Source records =>
+ + + +

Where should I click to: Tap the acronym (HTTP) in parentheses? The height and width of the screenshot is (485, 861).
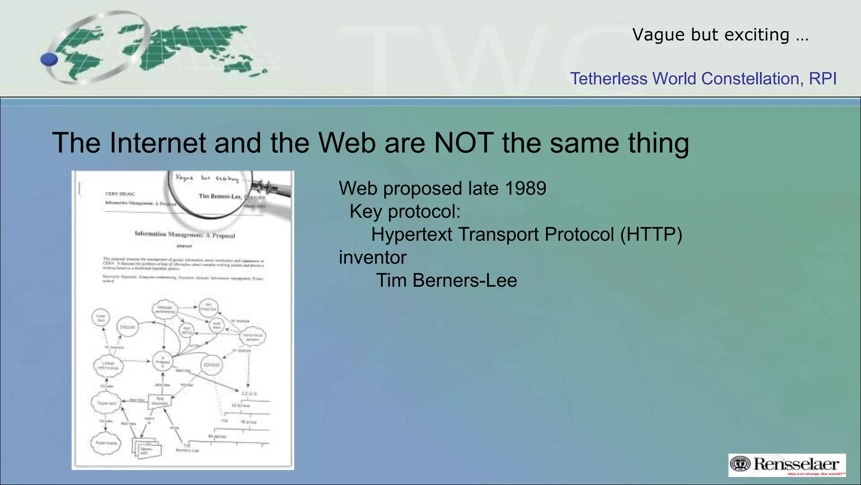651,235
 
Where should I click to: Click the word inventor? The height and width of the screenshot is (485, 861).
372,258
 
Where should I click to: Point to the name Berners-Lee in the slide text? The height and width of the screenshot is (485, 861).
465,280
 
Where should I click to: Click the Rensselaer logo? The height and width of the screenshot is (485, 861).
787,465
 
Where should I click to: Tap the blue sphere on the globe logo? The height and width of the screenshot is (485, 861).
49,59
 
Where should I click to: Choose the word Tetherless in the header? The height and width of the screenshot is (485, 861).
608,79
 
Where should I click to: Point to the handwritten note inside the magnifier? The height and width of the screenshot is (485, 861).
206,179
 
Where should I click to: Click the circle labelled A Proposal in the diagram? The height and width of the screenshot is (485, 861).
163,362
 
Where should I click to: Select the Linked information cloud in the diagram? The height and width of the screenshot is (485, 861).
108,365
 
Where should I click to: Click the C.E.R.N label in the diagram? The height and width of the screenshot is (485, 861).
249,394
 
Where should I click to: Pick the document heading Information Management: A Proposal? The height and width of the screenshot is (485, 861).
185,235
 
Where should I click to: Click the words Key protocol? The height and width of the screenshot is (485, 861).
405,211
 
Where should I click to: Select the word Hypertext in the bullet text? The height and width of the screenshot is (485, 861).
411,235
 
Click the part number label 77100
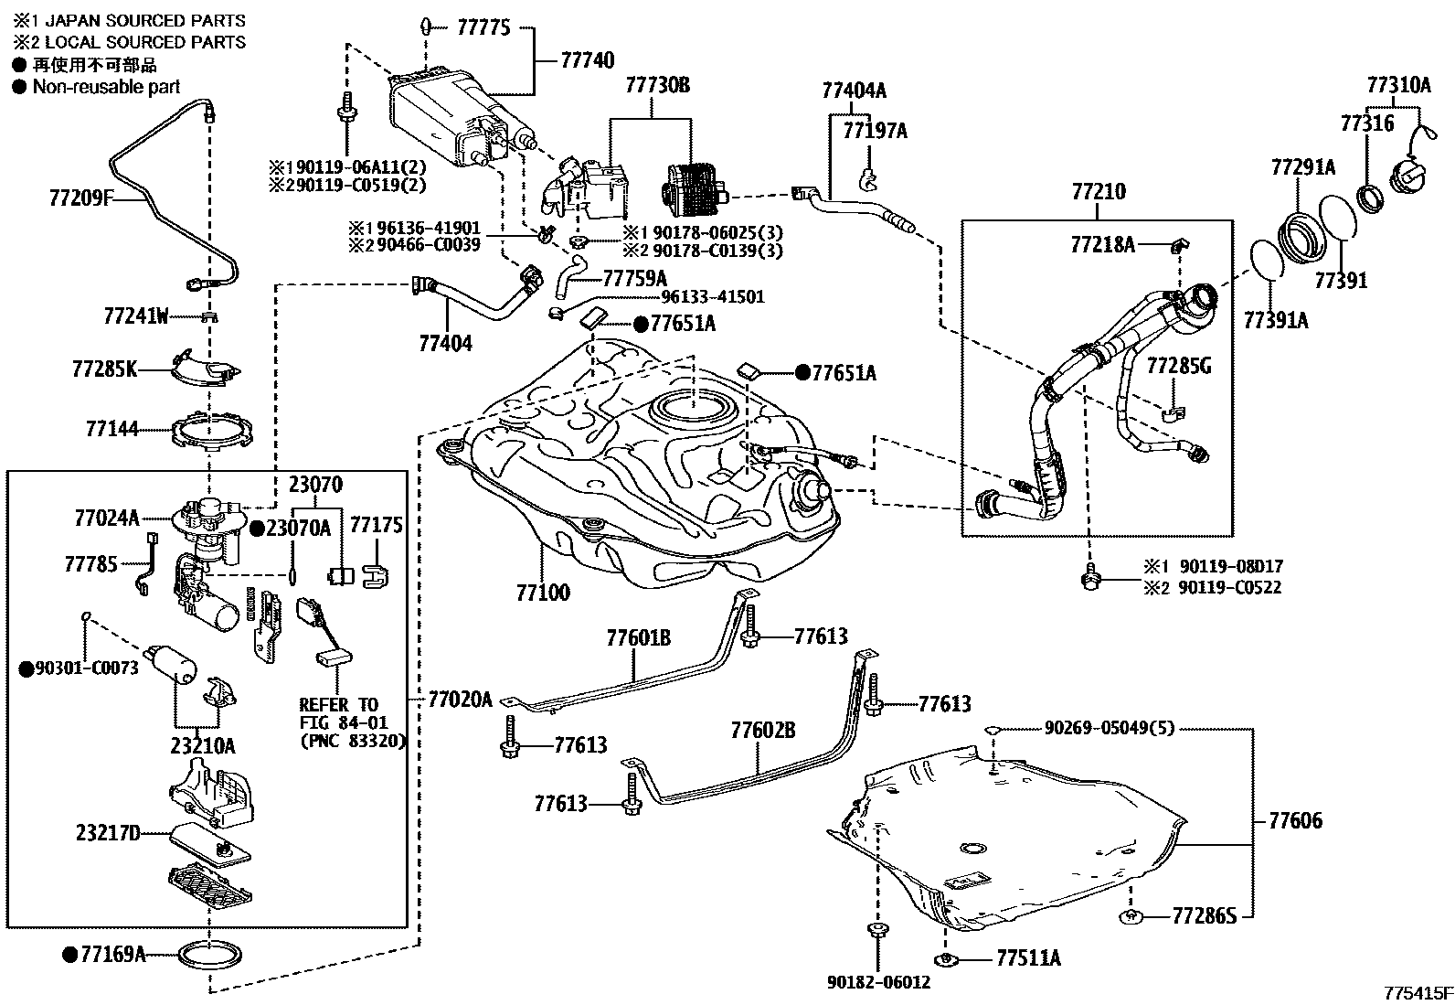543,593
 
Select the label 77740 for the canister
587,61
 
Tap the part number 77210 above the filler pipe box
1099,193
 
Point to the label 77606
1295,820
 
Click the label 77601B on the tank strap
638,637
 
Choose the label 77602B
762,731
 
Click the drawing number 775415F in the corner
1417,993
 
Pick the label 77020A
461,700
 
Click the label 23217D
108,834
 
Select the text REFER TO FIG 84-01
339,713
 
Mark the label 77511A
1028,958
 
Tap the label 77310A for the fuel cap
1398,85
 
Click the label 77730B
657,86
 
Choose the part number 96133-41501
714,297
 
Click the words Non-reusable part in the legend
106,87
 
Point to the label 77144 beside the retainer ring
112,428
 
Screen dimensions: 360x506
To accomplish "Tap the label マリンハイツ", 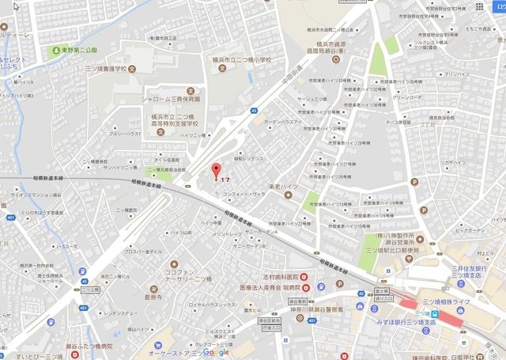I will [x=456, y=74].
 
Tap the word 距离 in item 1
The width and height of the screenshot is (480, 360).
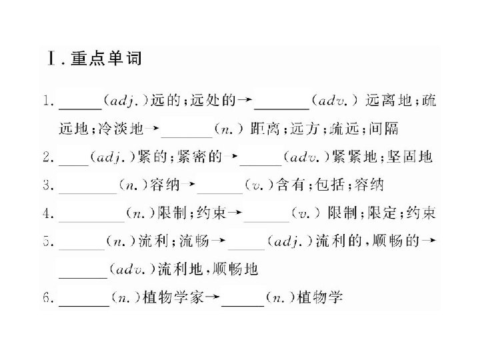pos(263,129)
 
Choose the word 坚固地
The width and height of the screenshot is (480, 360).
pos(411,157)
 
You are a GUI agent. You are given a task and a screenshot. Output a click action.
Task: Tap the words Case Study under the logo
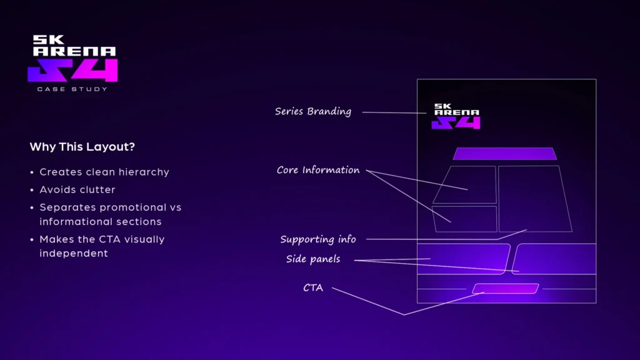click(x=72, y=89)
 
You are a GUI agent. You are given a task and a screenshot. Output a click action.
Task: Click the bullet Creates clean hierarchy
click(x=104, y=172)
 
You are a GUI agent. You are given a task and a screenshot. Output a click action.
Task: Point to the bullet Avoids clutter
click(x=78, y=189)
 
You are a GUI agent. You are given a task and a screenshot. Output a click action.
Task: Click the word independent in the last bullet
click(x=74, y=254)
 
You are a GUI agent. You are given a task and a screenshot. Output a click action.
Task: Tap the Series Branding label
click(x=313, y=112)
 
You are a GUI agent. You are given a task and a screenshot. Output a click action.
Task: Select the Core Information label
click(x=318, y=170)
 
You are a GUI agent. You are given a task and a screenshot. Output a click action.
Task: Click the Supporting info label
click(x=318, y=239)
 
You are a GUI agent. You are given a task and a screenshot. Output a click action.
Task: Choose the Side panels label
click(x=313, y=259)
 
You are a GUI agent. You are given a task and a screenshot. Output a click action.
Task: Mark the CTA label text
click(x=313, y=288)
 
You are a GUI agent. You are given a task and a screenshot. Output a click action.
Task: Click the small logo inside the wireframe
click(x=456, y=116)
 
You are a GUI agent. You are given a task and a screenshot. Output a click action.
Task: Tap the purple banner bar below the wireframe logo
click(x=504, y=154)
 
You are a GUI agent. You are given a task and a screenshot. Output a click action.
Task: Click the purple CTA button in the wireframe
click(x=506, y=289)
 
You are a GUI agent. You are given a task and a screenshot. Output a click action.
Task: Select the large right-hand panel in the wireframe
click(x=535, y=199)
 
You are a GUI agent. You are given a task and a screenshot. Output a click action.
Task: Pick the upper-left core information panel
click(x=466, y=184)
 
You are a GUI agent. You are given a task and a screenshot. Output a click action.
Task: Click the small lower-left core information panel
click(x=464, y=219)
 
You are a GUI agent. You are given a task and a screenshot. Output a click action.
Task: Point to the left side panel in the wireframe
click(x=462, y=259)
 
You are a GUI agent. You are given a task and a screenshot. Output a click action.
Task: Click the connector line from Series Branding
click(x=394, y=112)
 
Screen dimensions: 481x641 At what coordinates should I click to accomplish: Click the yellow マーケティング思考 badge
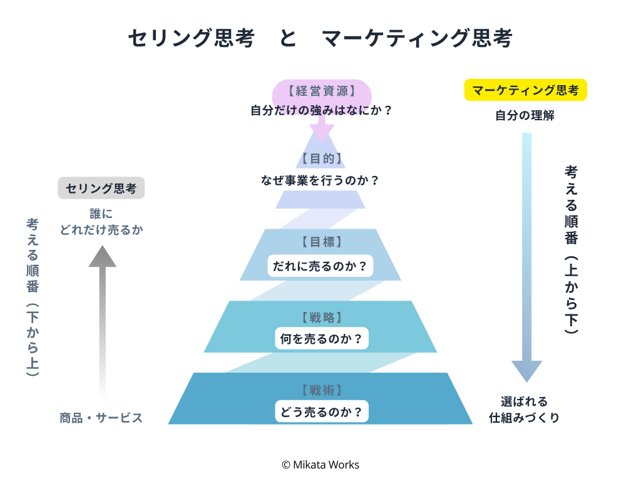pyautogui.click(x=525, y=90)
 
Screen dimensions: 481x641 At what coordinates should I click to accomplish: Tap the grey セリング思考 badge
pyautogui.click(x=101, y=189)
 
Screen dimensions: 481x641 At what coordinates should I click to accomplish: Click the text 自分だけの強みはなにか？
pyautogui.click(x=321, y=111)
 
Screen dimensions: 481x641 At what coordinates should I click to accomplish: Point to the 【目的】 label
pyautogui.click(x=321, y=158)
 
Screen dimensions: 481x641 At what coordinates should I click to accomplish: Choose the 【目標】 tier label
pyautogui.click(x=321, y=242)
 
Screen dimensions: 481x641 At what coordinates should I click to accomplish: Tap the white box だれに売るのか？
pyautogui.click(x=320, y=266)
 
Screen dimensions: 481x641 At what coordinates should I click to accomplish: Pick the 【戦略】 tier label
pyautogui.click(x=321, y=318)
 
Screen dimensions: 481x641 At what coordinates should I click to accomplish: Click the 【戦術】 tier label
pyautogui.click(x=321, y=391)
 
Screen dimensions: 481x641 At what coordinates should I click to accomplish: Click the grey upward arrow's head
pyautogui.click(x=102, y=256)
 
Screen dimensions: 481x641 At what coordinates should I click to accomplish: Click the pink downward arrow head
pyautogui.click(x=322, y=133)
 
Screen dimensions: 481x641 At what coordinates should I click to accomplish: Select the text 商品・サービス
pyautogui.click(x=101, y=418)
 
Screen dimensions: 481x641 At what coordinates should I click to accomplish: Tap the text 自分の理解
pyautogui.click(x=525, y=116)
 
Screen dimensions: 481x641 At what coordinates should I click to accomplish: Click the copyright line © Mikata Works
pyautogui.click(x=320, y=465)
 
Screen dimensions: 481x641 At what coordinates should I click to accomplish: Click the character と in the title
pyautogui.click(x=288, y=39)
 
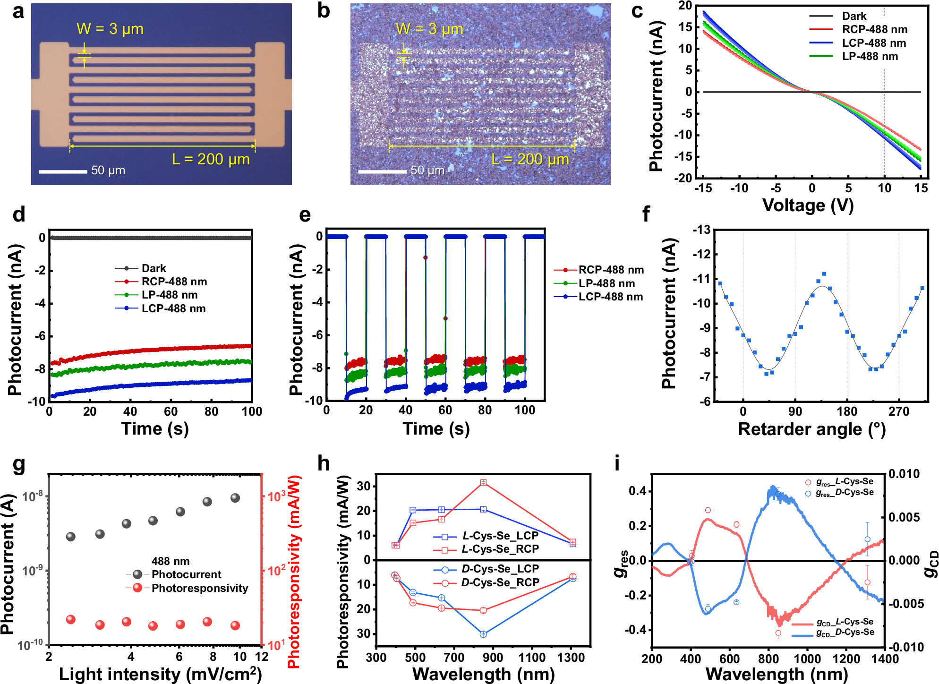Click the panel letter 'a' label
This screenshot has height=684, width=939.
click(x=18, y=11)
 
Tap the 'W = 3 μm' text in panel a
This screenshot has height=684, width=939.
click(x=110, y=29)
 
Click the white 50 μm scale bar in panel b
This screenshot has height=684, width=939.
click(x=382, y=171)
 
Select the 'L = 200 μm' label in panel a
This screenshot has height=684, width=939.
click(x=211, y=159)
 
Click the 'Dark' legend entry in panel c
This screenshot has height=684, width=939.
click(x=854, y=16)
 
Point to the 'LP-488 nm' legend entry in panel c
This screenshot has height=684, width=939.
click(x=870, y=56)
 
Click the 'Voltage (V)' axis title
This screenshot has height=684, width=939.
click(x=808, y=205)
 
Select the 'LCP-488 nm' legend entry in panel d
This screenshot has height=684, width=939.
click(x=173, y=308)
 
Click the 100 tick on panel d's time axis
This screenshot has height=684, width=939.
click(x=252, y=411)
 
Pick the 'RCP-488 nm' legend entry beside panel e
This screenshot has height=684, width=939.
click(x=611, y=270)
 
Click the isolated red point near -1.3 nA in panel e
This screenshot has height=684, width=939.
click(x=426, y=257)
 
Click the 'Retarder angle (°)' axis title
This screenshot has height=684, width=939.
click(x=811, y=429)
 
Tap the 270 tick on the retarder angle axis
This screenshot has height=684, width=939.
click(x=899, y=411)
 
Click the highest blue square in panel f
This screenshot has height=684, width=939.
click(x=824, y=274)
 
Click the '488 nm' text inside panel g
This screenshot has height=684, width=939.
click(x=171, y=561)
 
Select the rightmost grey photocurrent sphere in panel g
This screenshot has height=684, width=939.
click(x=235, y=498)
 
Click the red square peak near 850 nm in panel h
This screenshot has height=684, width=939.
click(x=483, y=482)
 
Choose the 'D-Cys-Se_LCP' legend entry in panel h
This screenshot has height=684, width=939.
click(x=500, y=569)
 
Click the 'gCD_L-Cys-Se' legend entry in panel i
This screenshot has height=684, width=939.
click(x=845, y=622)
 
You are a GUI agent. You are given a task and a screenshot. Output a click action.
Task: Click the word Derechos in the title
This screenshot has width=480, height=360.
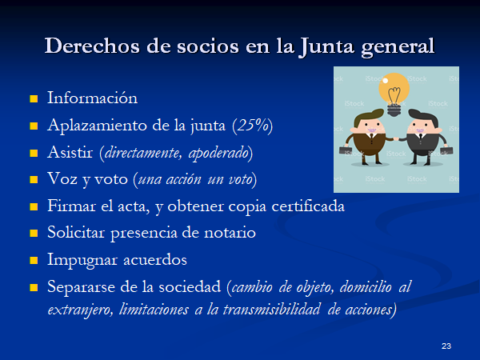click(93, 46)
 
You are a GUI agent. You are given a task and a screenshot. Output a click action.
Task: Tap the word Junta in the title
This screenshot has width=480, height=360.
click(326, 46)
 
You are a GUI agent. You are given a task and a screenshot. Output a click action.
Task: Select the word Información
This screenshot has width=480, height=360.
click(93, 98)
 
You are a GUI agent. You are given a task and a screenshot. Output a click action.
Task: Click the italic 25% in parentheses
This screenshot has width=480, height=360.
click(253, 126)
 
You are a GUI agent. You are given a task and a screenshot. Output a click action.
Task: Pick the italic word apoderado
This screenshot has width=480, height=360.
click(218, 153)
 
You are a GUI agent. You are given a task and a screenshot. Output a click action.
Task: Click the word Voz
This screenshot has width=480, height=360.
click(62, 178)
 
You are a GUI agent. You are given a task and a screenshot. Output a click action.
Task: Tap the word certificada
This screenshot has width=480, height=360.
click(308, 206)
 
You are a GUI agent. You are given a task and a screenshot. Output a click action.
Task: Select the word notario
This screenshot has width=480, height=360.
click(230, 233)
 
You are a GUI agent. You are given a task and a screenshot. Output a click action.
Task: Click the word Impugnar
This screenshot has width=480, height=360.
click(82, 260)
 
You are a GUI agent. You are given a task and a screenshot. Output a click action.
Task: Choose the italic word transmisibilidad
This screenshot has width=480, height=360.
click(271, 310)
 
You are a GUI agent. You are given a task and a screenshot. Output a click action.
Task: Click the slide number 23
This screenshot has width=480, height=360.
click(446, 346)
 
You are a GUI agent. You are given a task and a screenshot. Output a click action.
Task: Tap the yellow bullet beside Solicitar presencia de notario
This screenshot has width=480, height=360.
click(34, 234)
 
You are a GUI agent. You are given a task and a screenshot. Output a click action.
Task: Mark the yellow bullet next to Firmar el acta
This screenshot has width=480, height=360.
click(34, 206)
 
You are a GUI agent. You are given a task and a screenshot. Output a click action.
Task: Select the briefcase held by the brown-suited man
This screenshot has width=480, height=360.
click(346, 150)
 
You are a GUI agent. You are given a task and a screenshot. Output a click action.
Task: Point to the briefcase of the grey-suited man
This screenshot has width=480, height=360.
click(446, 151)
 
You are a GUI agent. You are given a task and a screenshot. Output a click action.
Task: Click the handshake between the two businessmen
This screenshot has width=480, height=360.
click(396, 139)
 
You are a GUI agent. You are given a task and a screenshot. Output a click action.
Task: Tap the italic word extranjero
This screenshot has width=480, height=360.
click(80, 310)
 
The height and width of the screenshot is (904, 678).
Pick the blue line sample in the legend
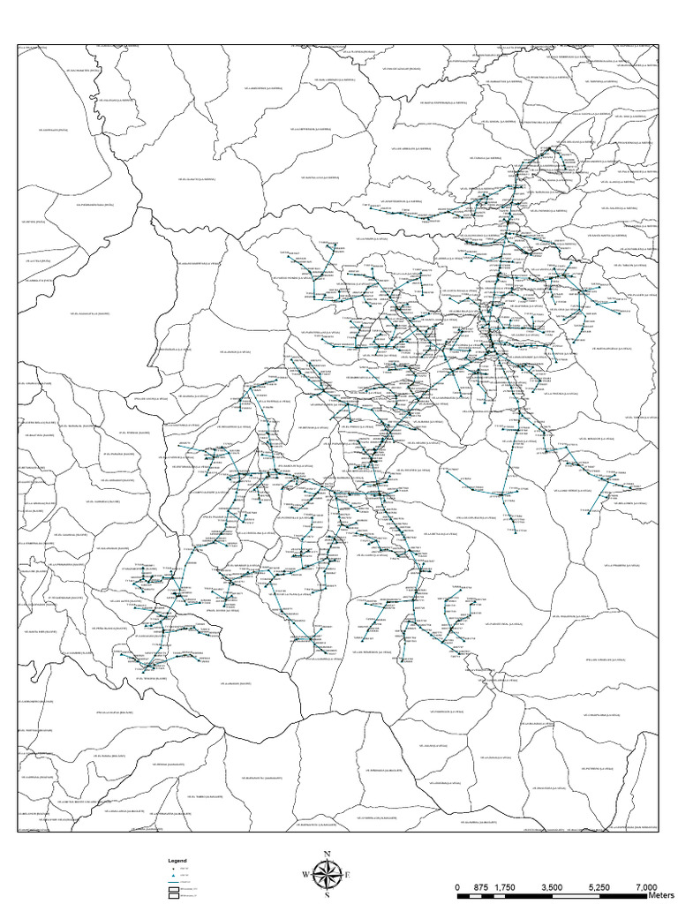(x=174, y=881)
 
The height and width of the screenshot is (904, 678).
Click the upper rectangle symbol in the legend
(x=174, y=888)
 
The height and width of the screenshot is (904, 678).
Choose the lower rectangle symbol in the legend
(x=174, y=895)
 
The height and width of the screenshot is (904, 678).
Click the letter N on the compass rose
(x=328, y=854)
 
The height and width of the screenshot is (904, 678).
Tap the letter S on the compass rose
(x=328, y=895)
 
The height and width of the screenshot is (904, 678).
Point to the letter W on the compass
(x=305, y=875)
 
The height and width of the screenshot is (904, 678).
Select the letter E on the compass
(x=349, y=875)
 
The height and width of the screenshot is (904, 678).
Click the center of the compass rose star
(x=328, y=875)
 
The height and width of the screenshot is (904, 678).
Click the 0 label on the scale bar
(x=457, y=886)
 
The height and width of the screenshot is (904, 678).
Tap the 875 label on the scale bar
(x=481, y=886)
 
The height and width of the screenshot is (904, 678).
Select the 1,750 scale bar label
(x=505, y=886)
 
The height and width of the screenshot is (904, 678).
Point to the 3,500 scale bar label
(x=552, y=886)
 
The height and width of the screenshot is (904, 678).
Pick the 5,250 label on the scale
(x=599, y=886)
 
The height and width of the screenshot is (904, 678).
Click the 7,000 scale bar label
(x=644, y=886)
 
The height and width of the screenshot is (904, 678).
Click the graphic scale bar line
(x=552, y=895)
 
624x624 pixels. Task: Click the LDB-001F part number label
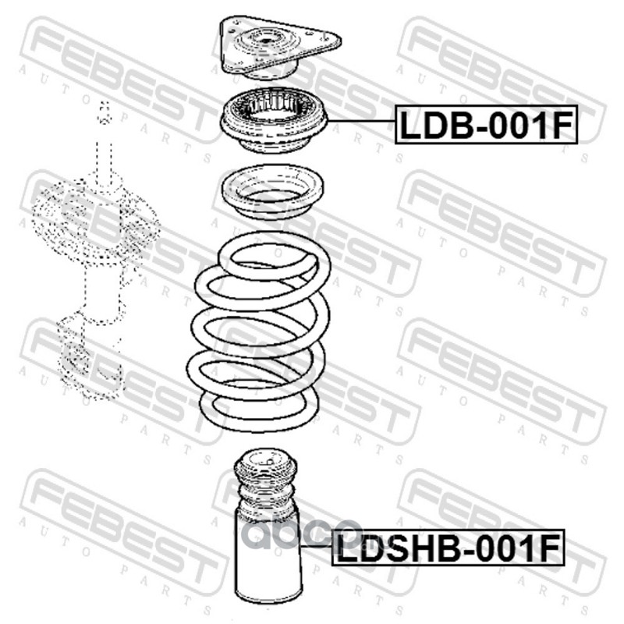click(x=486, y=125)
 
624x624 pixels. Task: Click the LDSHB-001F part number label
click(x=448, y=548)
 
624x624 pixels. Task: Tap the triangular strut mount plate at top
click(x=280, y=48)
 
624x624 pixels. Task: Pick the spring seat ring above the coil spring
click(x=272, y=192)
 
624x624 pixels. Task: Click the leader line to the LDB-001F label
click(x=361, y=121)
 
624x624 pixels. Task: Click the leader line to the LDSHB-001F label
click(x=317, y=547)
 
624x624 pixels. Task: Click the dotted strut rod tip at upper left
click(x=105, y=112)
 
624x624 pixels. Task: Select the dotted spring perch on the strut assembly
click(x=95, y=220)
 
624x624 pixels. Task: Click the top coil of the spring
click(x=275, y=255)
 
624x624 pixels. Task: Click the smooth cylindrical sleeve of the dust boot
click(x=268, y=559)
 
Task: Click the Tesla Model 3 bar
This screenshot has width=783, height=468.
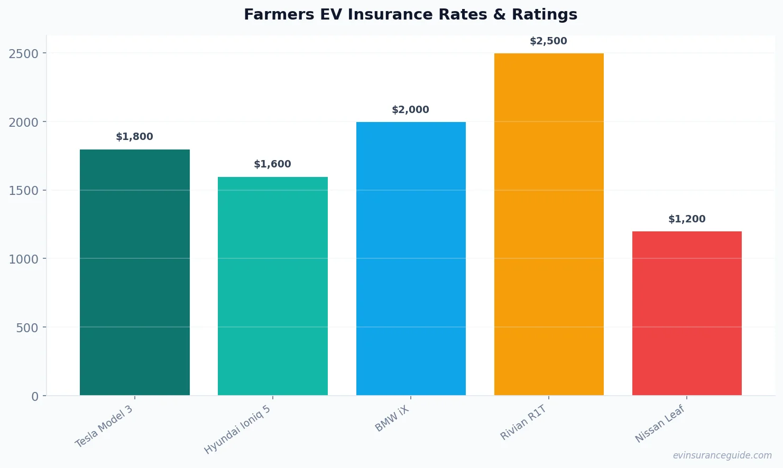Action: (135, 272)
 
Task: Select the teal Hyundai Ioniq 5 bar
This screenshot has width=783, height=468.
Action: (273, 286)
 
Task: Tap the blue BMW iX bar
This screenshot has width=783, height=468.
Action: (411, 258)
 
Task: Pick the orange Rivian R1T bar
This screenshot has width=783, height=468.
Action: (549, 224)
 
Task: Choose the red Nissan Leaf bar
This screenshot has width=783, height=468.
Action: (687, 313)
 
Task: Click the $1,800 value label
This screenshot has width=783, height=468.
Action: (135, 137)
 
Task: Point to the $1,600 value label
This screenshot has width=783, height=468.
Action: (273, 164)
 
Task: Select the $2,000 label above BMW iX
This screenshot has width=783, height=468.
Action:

+ + + +

The request =>
Collect every line of the items above that contains the word "number", matching its case exactly.

Problem solution =>
Click the part number label 77100
Tap the part number 77210 above the filler pipe box
Click the drawing number 775415F in the corner
Choose the part number 96133-41501
Task: Click the slide number 23
624x624 pixels. Task: Click the LDB-001F part number label
624x624 pixels. Task: Click the LDSHB-001F part number label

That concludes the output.